Retired to and held this position until the evening of the 3rd when the Regiment moved with the Penna. Reserve and advanced about 900 yards to the position indicated by a greek cross tablet, and assisted in forcing the enemy back. Subsequently returned to this position.

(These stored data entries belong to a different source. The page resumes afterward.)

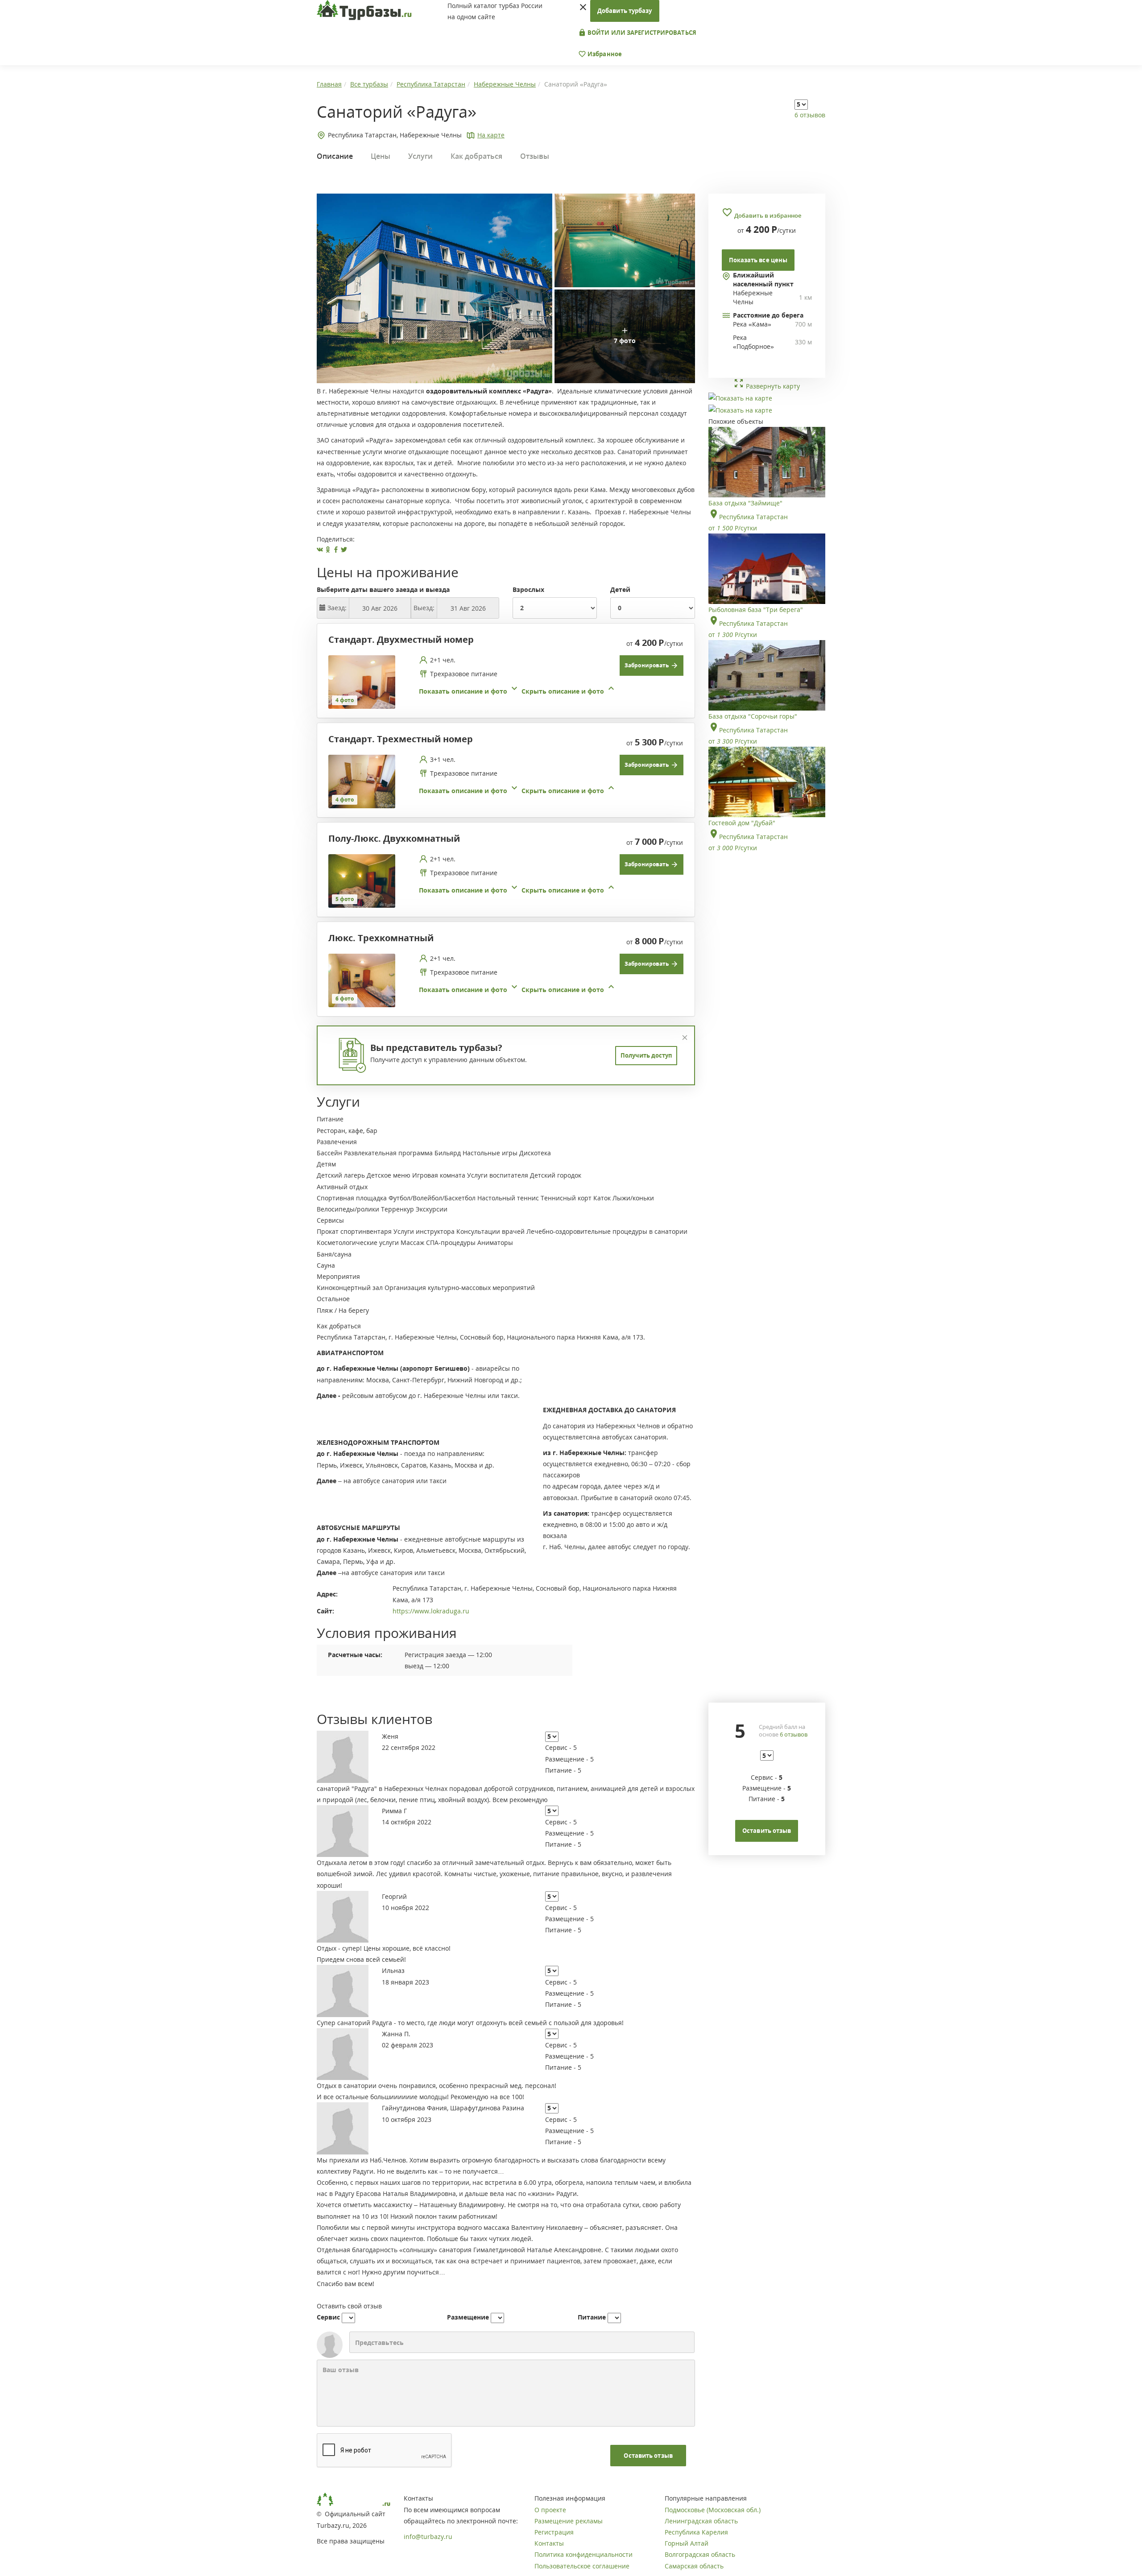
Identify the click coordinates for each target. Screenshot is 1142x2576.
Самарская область (694, 2566)
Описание (335, 156)
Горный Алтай (686, 2543)
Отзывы (534, 156)
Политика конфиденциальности (583, 2554)
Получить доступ (646, 1055)
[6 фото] (361, 980)
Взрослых (528, 589)
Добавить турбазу (624, 11)
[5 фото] (361, 880)
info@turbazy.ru (428, 2536)
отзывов (793, 1734)
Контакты (549, 2543)
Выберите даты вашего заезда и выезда (383, 589)
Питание (592, 2317)
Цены (380, 156)
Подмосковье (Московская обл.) (713, 2510)
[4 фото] (361, 681)
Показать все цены (758, 260)
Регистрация (554, 2532)
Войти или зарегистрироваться (641, 33)
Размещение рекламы (568, 2521)
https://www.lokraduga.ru (431, 1611)
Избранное (604, 54)
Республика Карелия (696, 2532)
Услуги (420, 156)
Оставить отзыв (648, 2456)
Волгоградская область (700, 2554)
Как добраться (476, 156)
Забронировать (647, 665)
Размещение (468, 2317)
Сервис (328, 2317)
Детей (620, 589)
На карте (491, 135)
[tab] (502, 682)
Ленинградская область (701, 2521)
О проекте (550, 2510)
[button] (518, 691)
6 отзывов (809, 115)
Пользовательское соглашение (581, 2566)
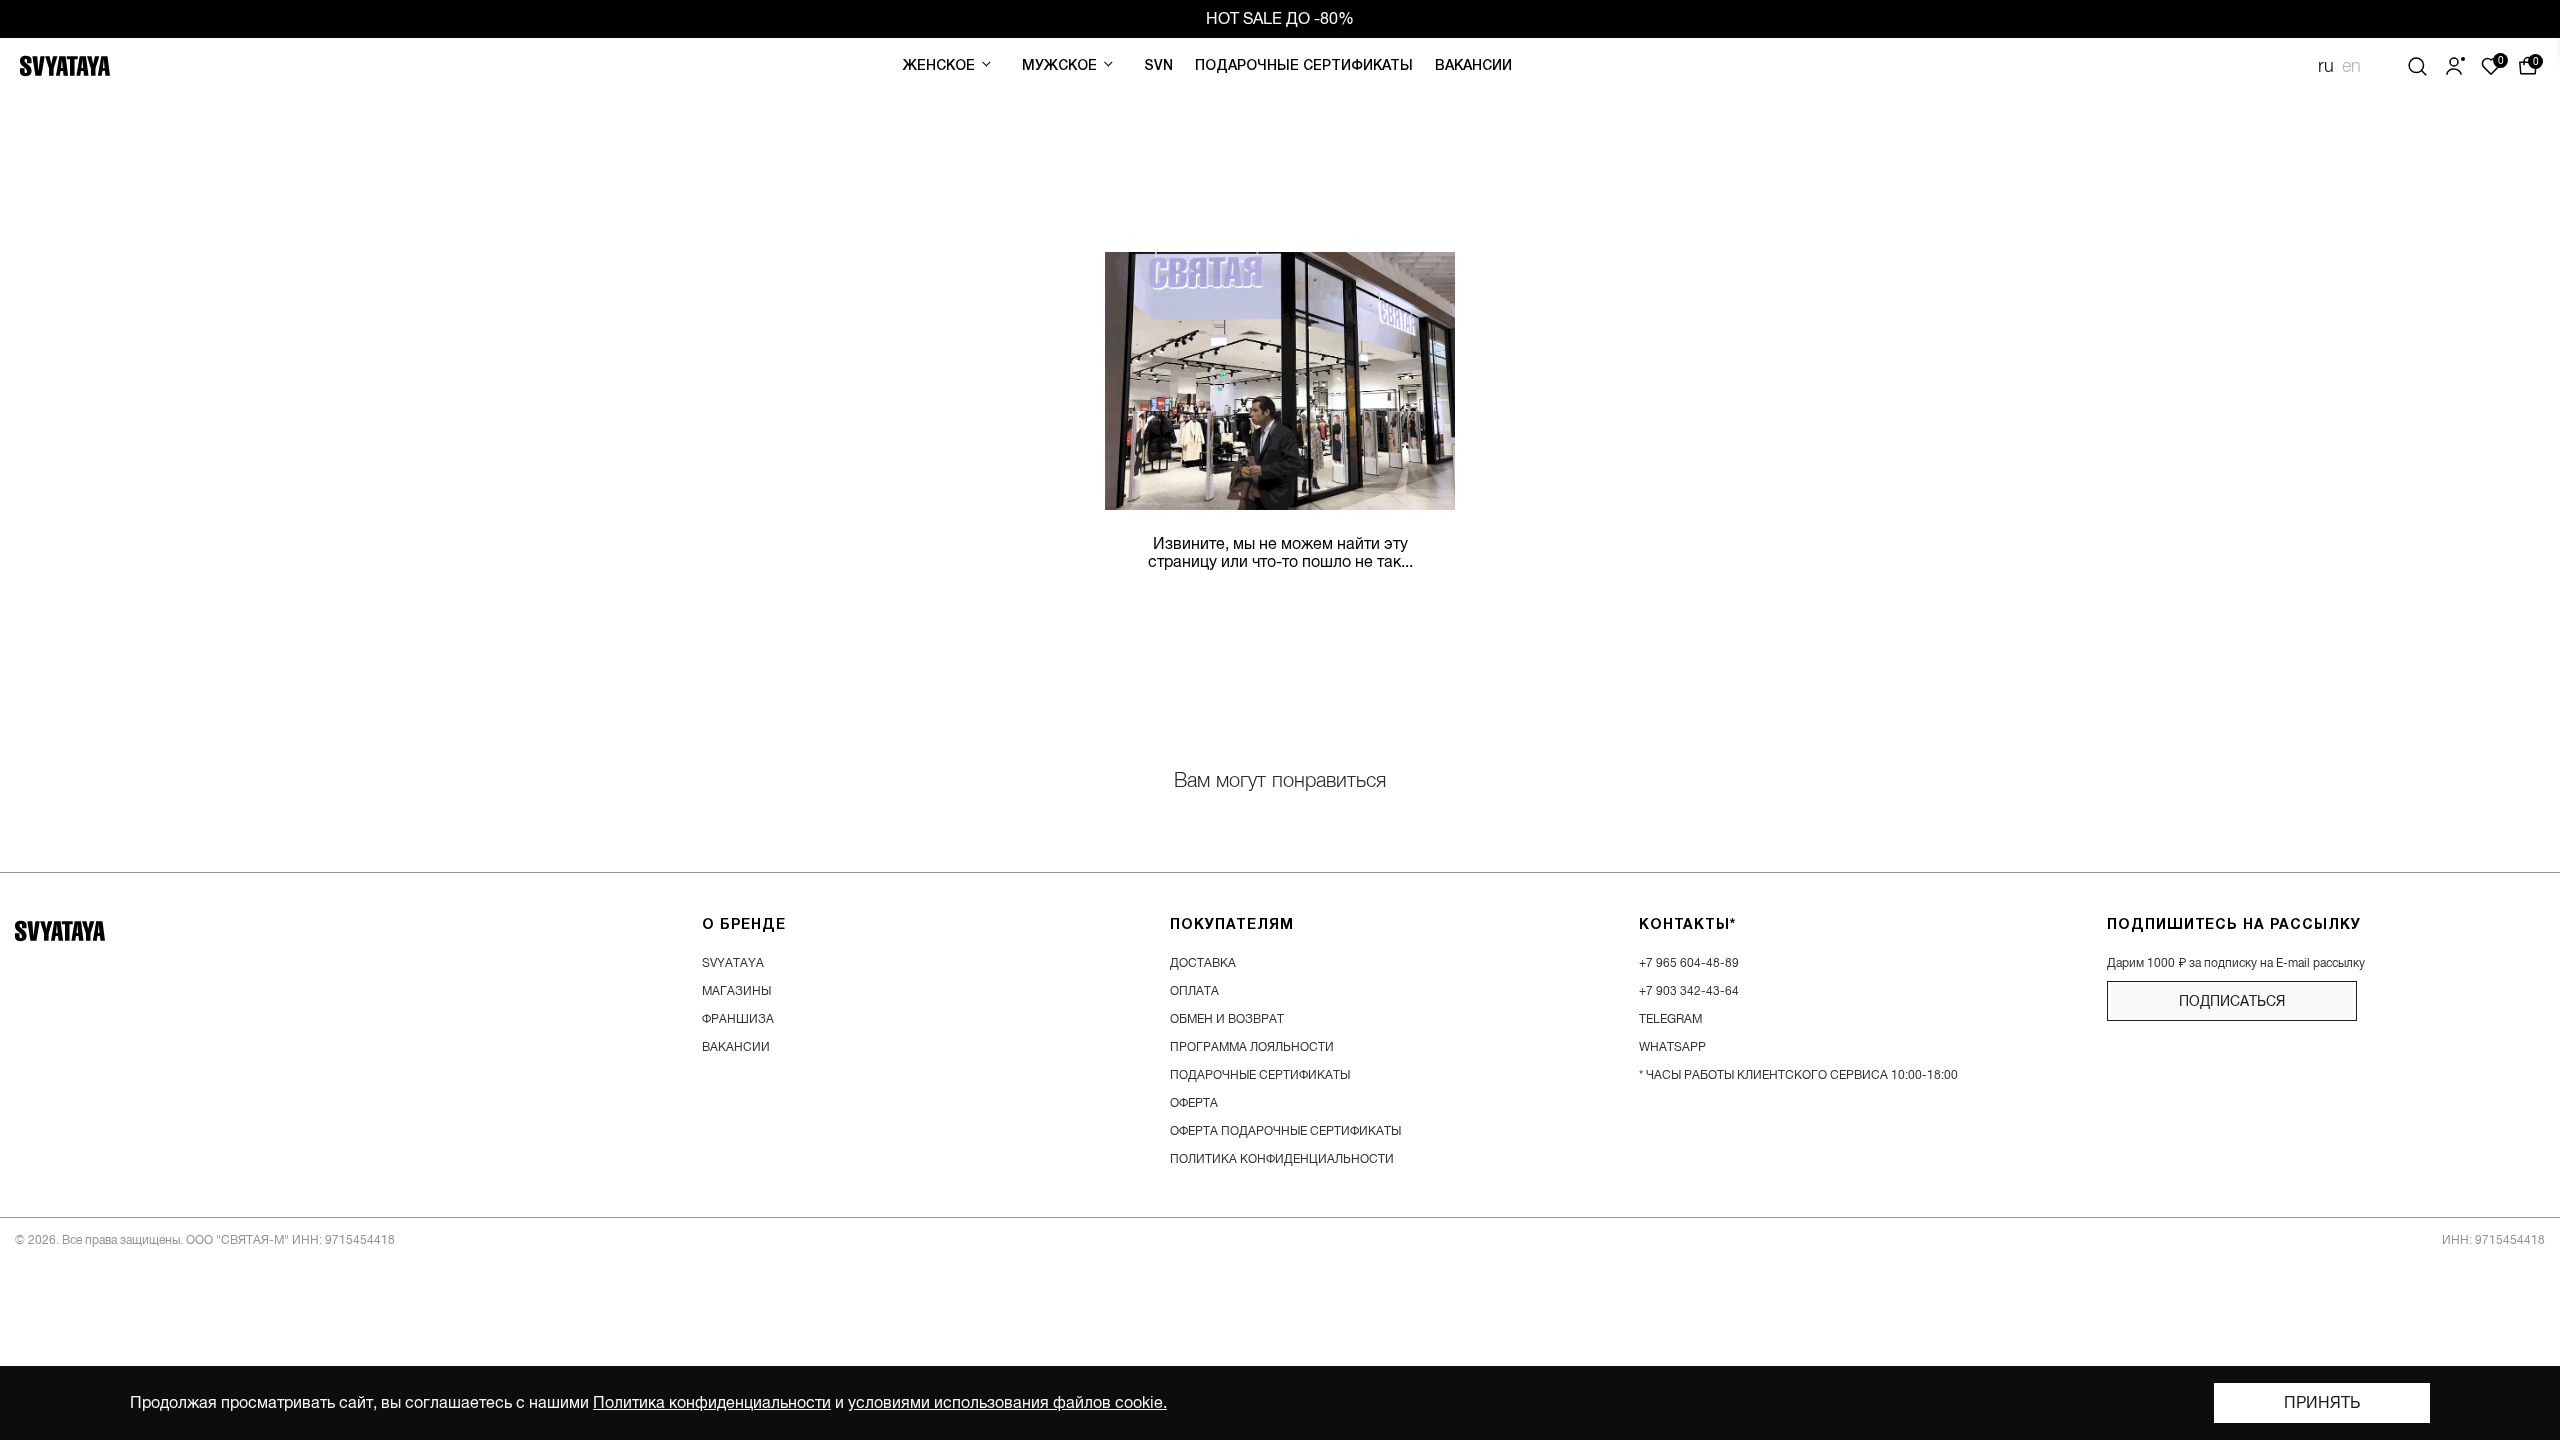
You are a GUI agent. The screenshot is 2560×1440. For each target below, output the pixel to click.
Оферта (1194, 1103)
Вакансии (1473, 66)
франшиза (738, 1019)
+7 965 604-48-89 (1689, 963)
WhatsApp (1672, 1047)
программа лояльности (1252, 1047)
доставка (1203, 963)
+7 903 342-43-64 (1689, 991)
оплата (1194, 991)
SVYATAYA (733, 963)
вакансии (736, 1047)
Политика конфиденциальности (712, 1403)
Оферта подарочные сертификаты (1285, 1131)
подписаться (2232, 1001)
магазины (736, 991)
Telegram (1670, 1019)
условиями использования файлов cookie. (1007, 1403)
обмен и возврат (1227, 1019)
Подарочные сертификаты (1304, 66)
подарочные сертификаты (1260, 1075)
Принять (2322, 1403)
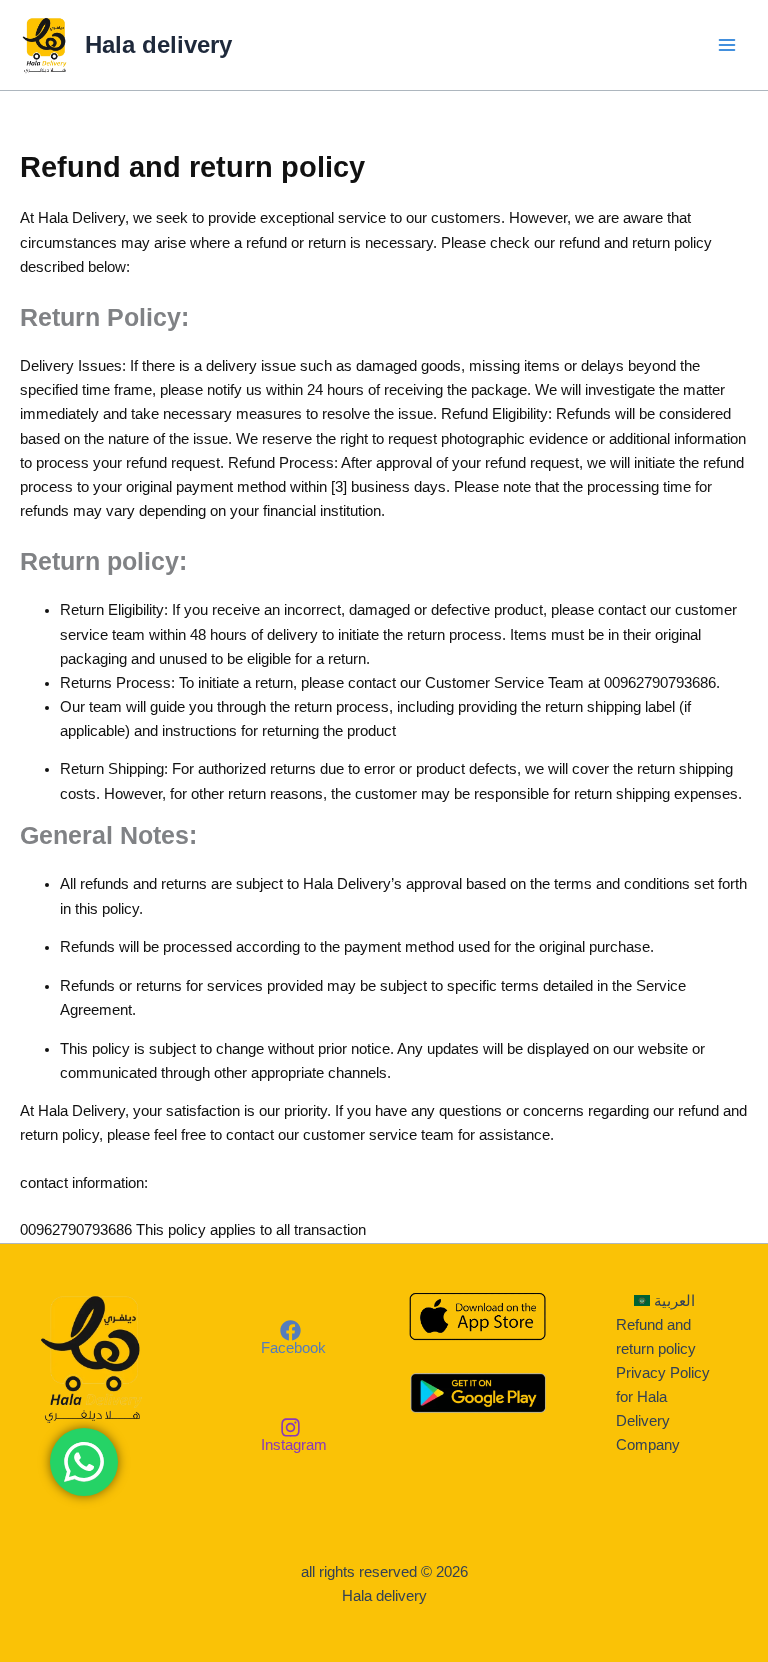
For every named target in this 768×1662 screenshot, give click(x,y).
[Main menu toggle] (727, 45)
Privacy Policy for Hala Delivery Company (663, 1409)
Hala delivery (158, 45)
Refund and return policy (656, 1337)
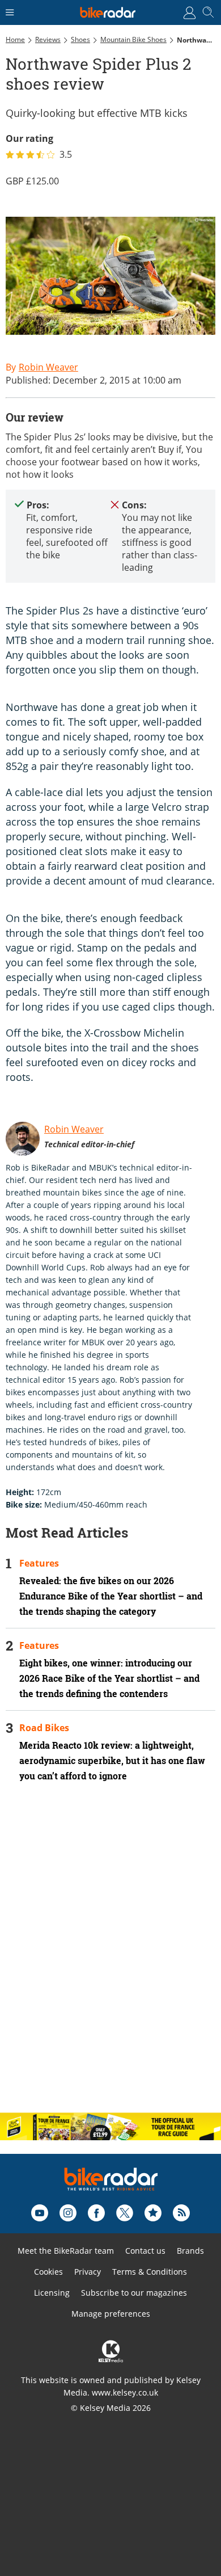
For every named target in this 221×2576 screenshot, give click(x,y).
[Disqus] (110, 1957)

Present at Gettysburg 511. Killed and mortally wounded 4, wounded 16.

July 5-24 Pursuit of Lee
August-Otcober Duty on line of the Rappahannock and Rapidan
October 9-22 Bristoe Campaign
November 7-8 Advance to line of the Rappahannock
November 7 Rappahannock Station
November 26-December 2 Mine Run Campaign
December At Harper’s Ferry
1864
January Attached to Wheaton’s Brigade, Dept. of West Virginia
March Attached to 1st Brigade, 2nd Division, 6th Army Corps, Army of the Potomac
May 4-June 12 Rapidan Campaign
May 5-7
Battle of the Wilderness
May 8-21
Battle of Spotsylvania Court House
May 12 Assault on the Salient
May 23-26 North Anna River
May 26-28 On line of the Pamunkey
May 28-31 Totopotomoy
June 1-12
Cold Harbor
June 17-18 First Assault on  Petersburg
June 22-23 Jerusalem Plank Road, Weldon Railroad
July 9 Siege of Petersburg
July 9-11 Moved to Washington, D.C.
July 11-12 Repulse of Early’s attack on Washington
July 14-24 Pursuit to Snicker’s Gap
August to December Sheridan’s Shenandoah Valley Campaign; attached to Army of the Shenandoah
August 13 Near Strasburg
August 21-22 Near Charlestown
September 13 Demonstration on Gilbert’s Ford, Opequan
September 19
Third Battle of Winchester (Opequan)
September 21 Strasburg
September 22
Fisher’s Hill
October 19
Battle of Cedar Creek
October-December Duty in the Shenandoah Valley
December 9-12 Moved to Petersburg, Va.
December Siege of Petersburg
1865
February 5-7 Dabney’s Mills, Hatcher’s Run
March 25 Fort Fisher, Petersburg
March 28-April 9 Appomattox Campaign
April 2 Assault on and fall of Petersburg
April 3-9 Pursuit of Lee
April 6 Sailor’s Creek
April 9
Appomattox Court House

Surrender of Lee and his army.

April 23-27 March to Danville and duty there
May 23-June 3 March to Richmond, Va., then to Washington, D.C.